- Problem to solve -
Rewrite the listing lines starting at the one containing "This screenshot has height=440, width=791." and ending at the one containing "Action: [682, 73]", renaming "Switch" to "Change" and leaving all else unchanged. Leave the pictures out.

- Given data -
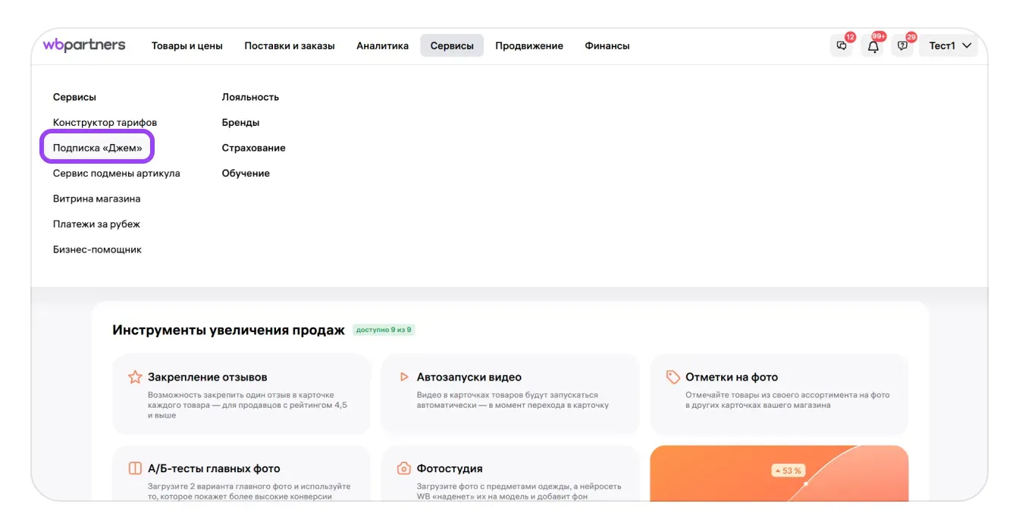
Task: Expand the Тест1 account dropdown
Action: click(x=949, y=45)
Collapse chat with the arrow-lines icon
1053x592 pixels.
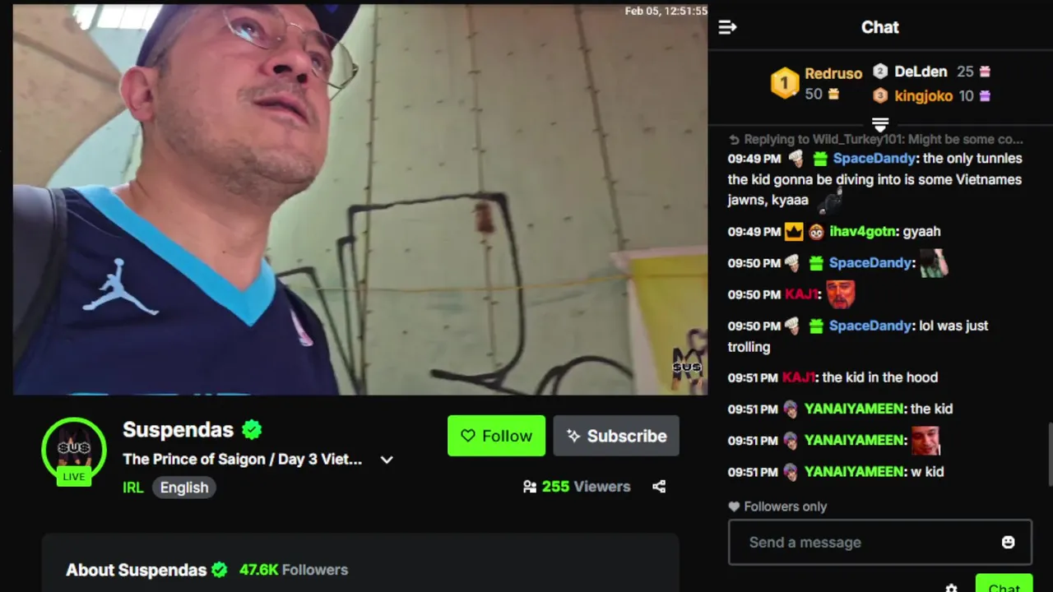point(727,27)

==

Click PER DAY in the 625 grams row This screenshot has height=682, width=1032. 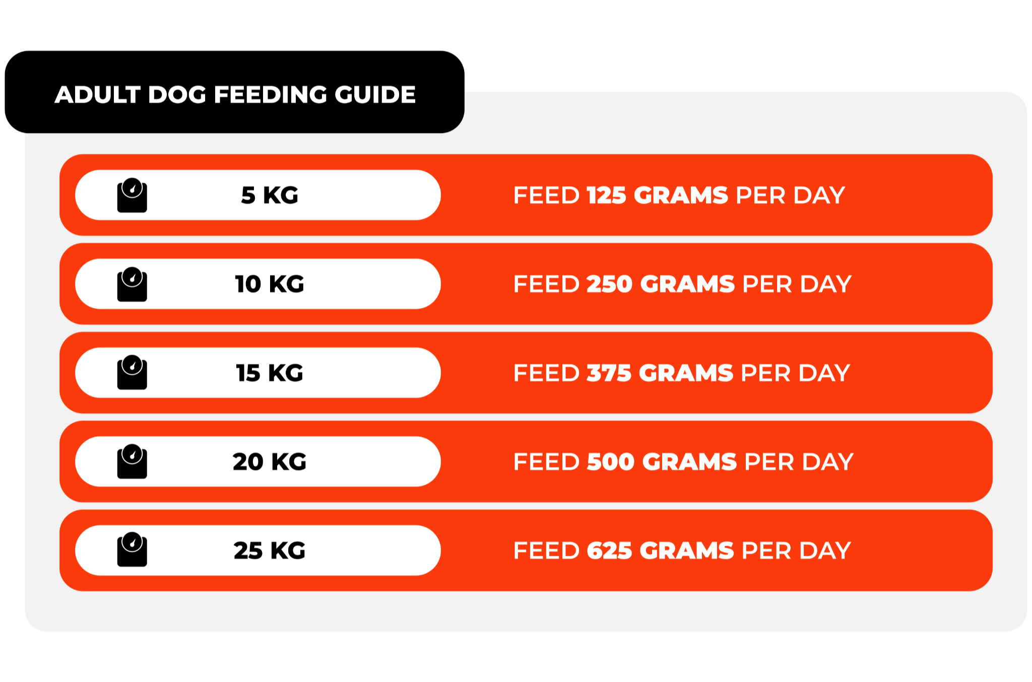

==

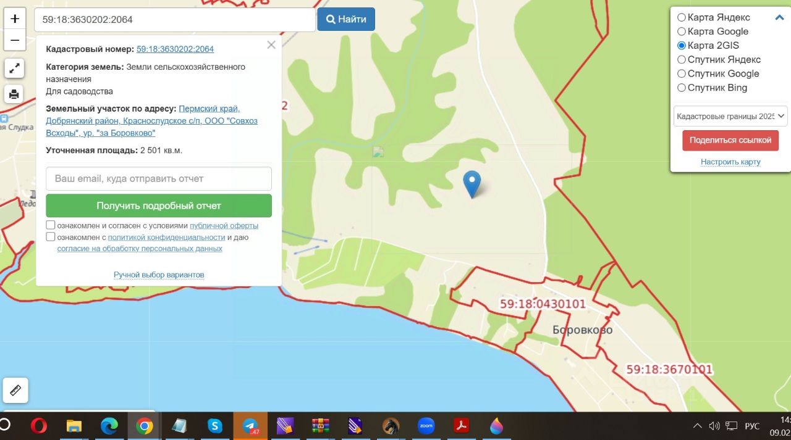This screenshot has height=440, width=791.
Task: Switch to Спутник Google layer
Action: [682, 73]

- Response below -
This screenshot has height=440, width=791.
Task: Change to Спутник Google layer
Action: [682, 73]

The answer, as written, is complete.